■ DOCUMENT SECTION
^^^^^^^^
LBM is a case study that shows why IMO must clarify the unknowns soon.

TABLE: Annual GHG fuel intensity reduction targets for base and direct compliance, relative to GFI reference values. IMO, ENGINE

Liquefied biomethane (LBM) has emerged as one of the strongest compliance fuels in Europe, with recent bunkering activity testament to its rising popularity in the region.

Its climate credentials are impressive.

FuelEU Maritime default emission factors show that LBM's well-to-wake (WtW) GHG intensity ranges from 15.54 gCO2e/MJ for diesel slow-speed engines to 28.43 gCO2e/MJ for Otto medium-speed ones.

Real LBM well-to-tank (WtT) GHG intensities seen in the market vary widely, from as low as -80 gCO2e/MJ to around 20 gCO2e/MJ. These will of course have huge implications for the WtW calculations.

But when we use default factors, LBM's WtW GHG intensity is far below FuelEU Maritime’s 2025 cap of 89.34 gCO2e/MJ and will remain well below the IMO’s base- and direct GHG intensity targets until at least 2035.

In Rotterdam, the economics also stack up.

Dutch-rebated LBM is priced at around $1,340/mt, a steep $642/mt premium over LNG. But adjusting for energy contents and layering it with EU ETS savings and FuelEU’s potential pooling values, the numbers shift dramatically.

ENGINE analysis shows that HBE-rebated, VLSFO-equivalent LBM in Rotterdam can generate pooling values of $500-600/mt for voyages between EU ports, depending on engine methane slip.

Combined with carbon factor of zero under the EU ETS, LBM’s real cost in Rotterdam can potentially drop to around $480-590/mt - making it the one of the lowest-cost compliance routes in the EU.

But we don’t know how Rotterdam’s playbook will pan out on a global scale.

For one, Dutch rebates are expected to be overhauled by 2026, with separate obligations for the marine, inland marine and road sectors. How these will interact with the IMO’s framework remains unclear.

Then there is the pooling element, which isn't included in the NZF draft. Instead, it introduces a surplus unit (SU) transfer system. Comparing it with FuelEU’s pooling mechanism is tempting, but imperfect.

Under FuelEU, vessels can transfer or sell compliance surpluses within a pool and the total balance is distributed across individual ships. The total pooled compliance must be positive for the pool to be valid and every individual vessel must not have a deficit after the total pooled compliance has been allocated.

On the other hand, the IMO’s approved draft includes “grants of surplus units [SUs] for over-performing vessels which can be transferred to other vessels to offset a deficit in the upper deficit tier, to incentivise the use of bio- and other renewable fuels,” explains Thomas Edelgaard Christensen, maritime lawyer and managing counsel at Gorrissen Federspiel.

That flexibility creates new opportunities, Christensen argues.

“SUs can, however, be transferred (and priced) wholly or partly to different vessels without the requirement for these vessels to be pooled as a whole. It will thus likely be a more flexible and manageable system than the FuelEU pooling,” he adds.

But the economics of these transfers, including the rough price floor for these SUs, remains unknown. And whether this will benefit LBM after 2028 or not, depends on the pricing of surplus units and fuel lifecycle assessments.  

The biofuel elephant in the room

But lacking clarity around emission factors or feedstock eligibility adds more regulatory uncertainties.

For example, the IMO has not clarified whether it will exclude or cap use of crop-based biofuels.
^^^^^^^^
■ LISTED ENTRIES
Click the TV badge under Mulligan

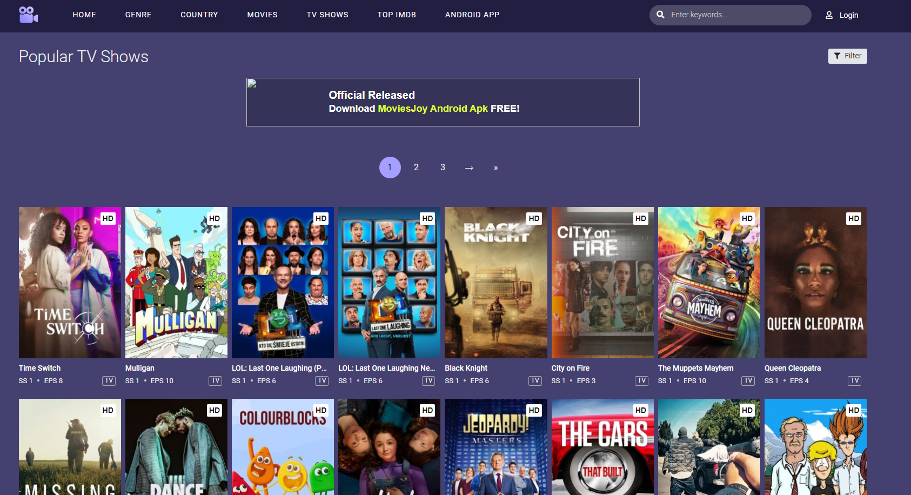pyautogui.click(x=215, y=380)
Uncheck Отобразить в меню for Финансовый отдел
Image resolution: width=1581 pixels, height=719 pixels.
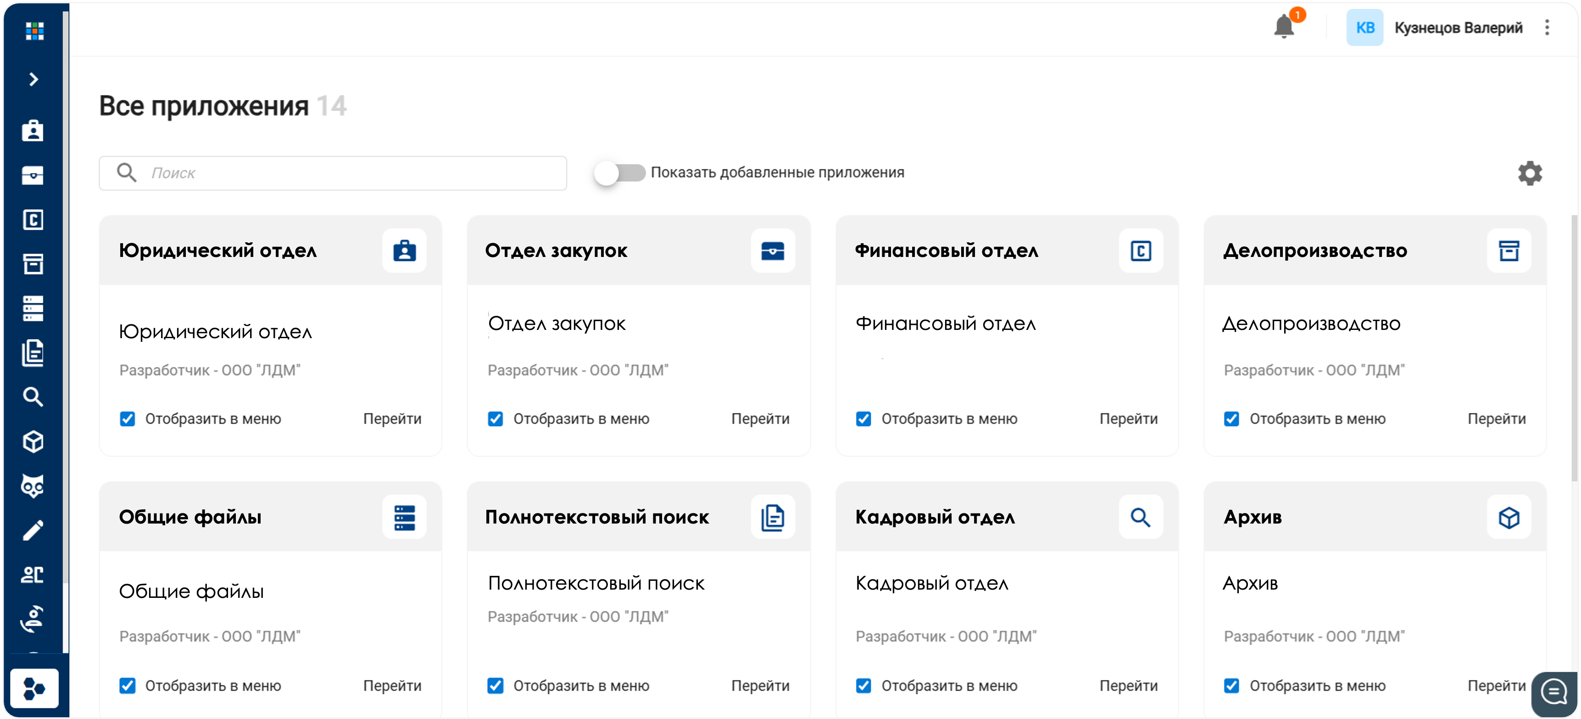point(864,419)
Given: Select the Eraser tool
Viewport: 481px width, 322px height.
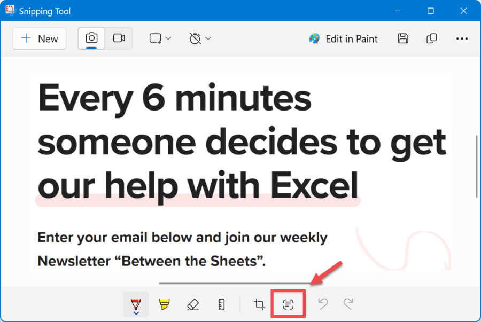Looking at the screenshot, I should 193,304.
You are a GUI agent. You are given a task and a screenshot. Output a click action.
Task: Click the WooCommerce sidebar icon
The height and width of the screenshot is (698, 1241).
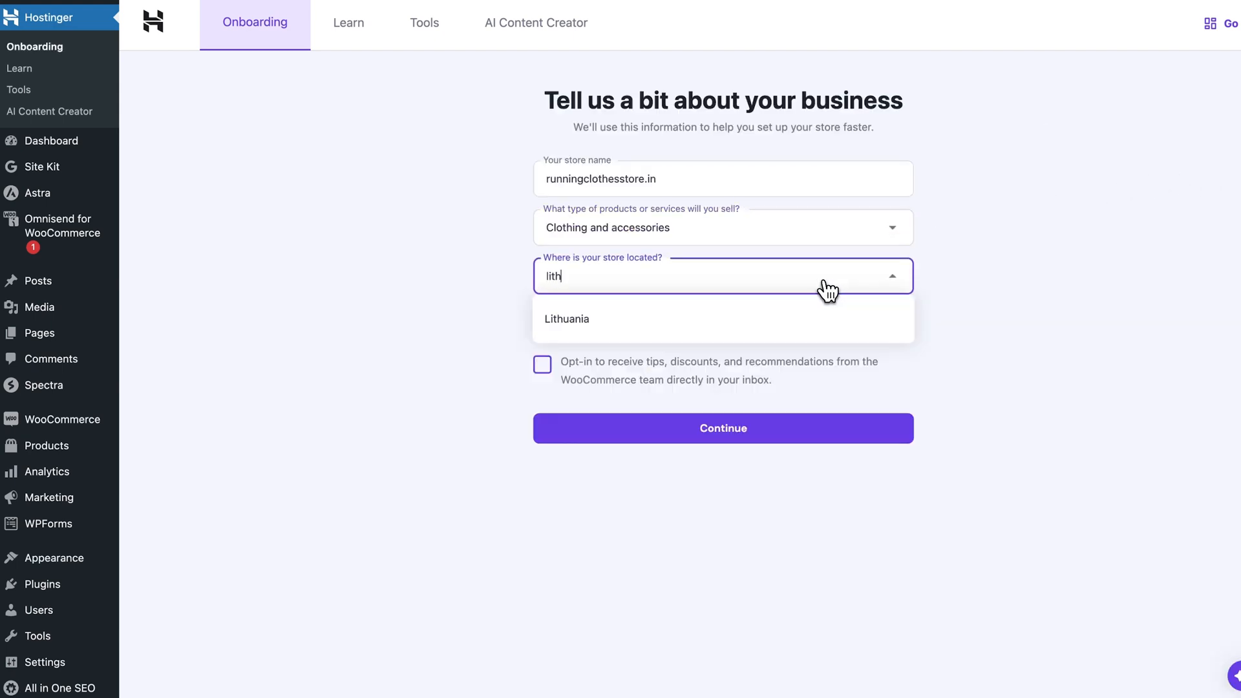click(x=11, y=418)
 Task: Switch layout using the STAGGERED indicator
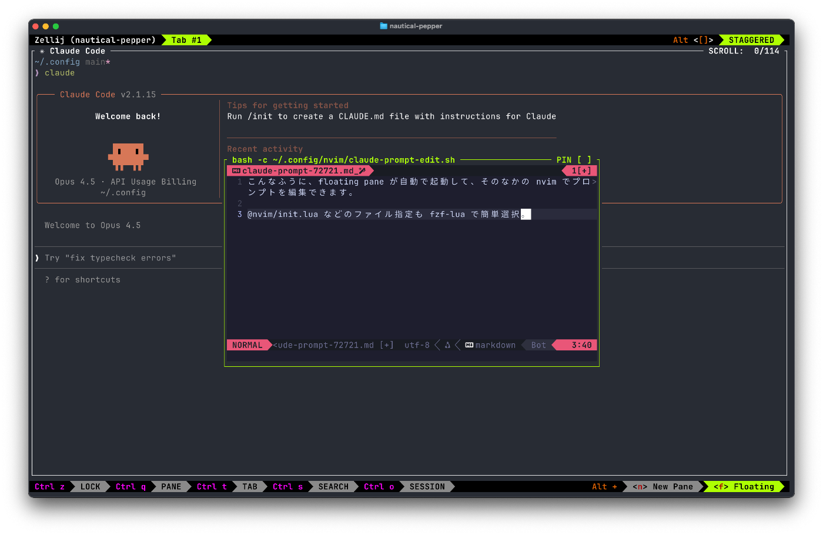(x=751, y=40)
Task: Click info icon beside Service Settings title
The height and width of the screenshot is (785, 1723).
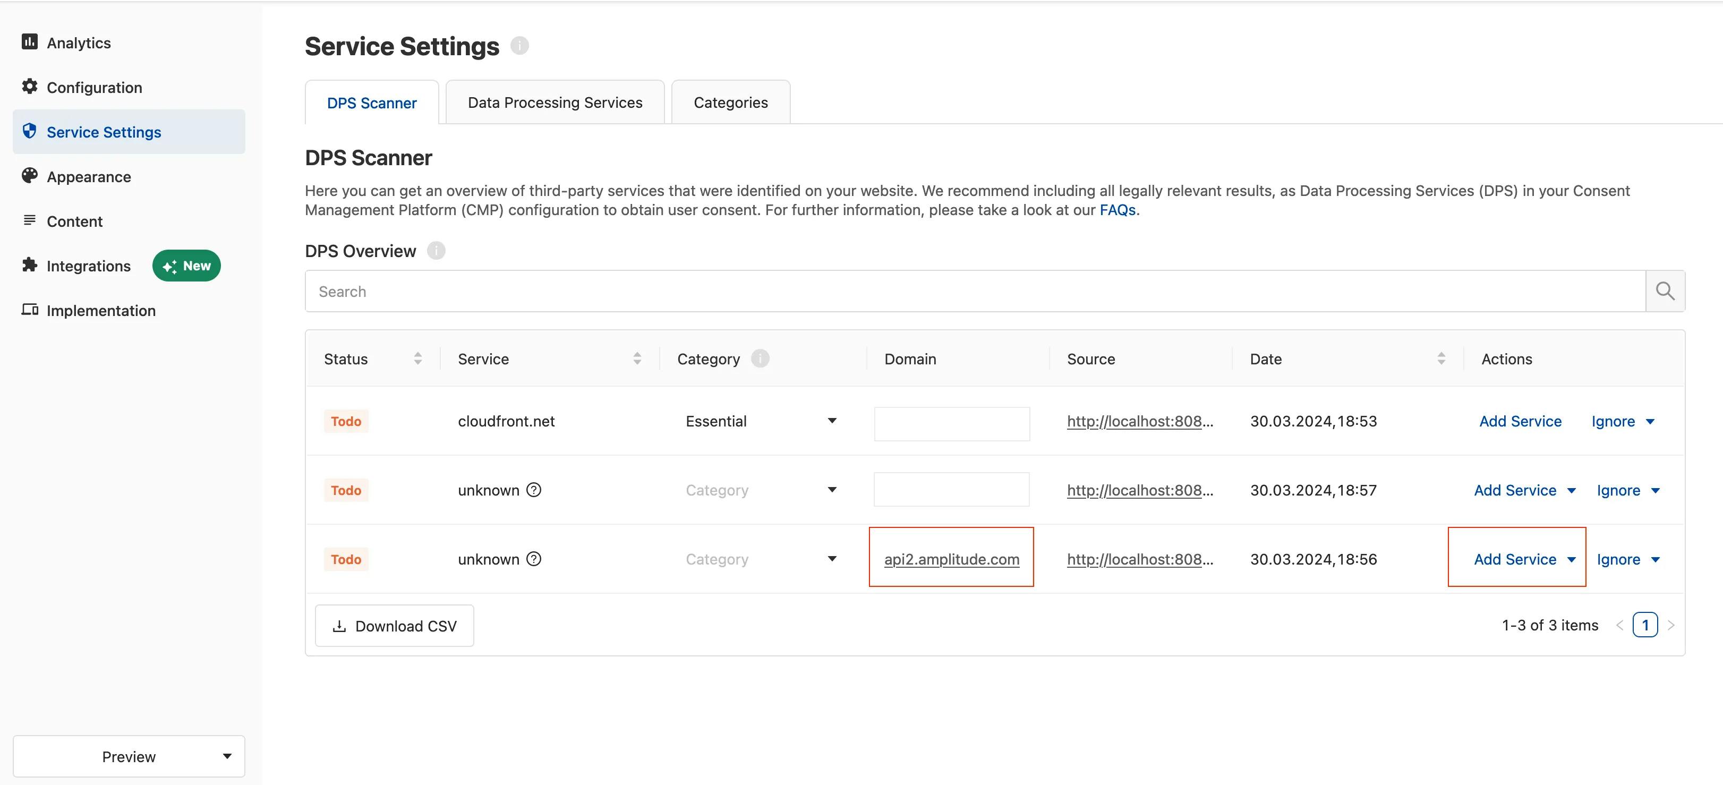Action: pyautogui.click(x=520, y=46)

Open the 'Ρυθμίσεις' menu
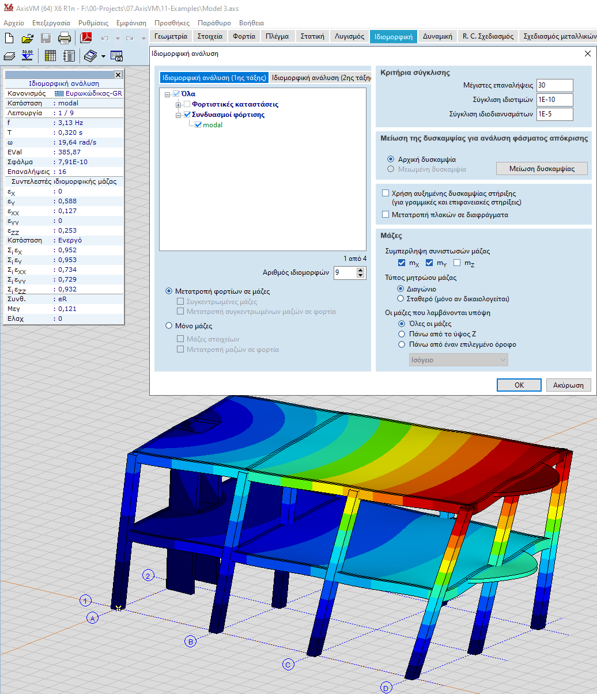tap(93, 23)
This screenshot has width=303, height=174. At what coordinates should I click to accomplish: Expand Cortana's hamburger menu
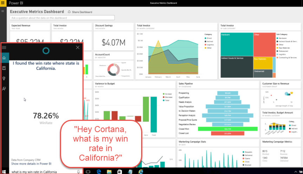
^^^^^^^^
■ PARTS OF THE EXERCISE
(1) From the article on LBM and IMO compliance, return the passage that begins at the words "Real LBM well-to-tank" and stops after "engine methane slip.", copied word for word.
(2) In the article on LBM and IMO compliance, why does Christensen expect the IMO's surplus unit transfer system to be more flexible than FuelEU pooling? Answer in one to three sentences.

■ ANSWERS FOR THE TASKS
(1)
Real LBM well-to-tank (WtT) GHG intensities seen in the market vary widely, from as low as -80 gCO2e/MJ to around 20 gCO2e/MJ. These will of course have huge implications for the WtW calculations.

But when we use default factors, LBM's WtW GHG intensity is far below FuelEU Maritime’s 2025 cap of 89.34 gCO2e/MJ and will remain well below the IMO’s base- and direct GHG intensity targets until at least 2035.

In Rotterdam, the economics also stack up.

Dutch-rebated LBM is priced at around $1,340/mt, a steep $642/mt premium over LNG. But adjusting for energy contents and layering it with EU ETS savings and FuelEU’s potential pooling values, the numbers shift dramatically.

ENGINE analysis shows that HBE-rebated, VLSFO-equivalent LBM in Rotterdam can generate pooling values of $500-600/mt for voyages between EU ports, depending on engine methane slip.

(2) Surplus units can be transferred and priced, wholly or partly, to different vessels without those vessels having to be pooled as a whole. Under FuelEU, surpluses are shared within a pool. The pool's total balance is spread across its ships, the pooled total must be positive, and no vessel may be left with a deficit.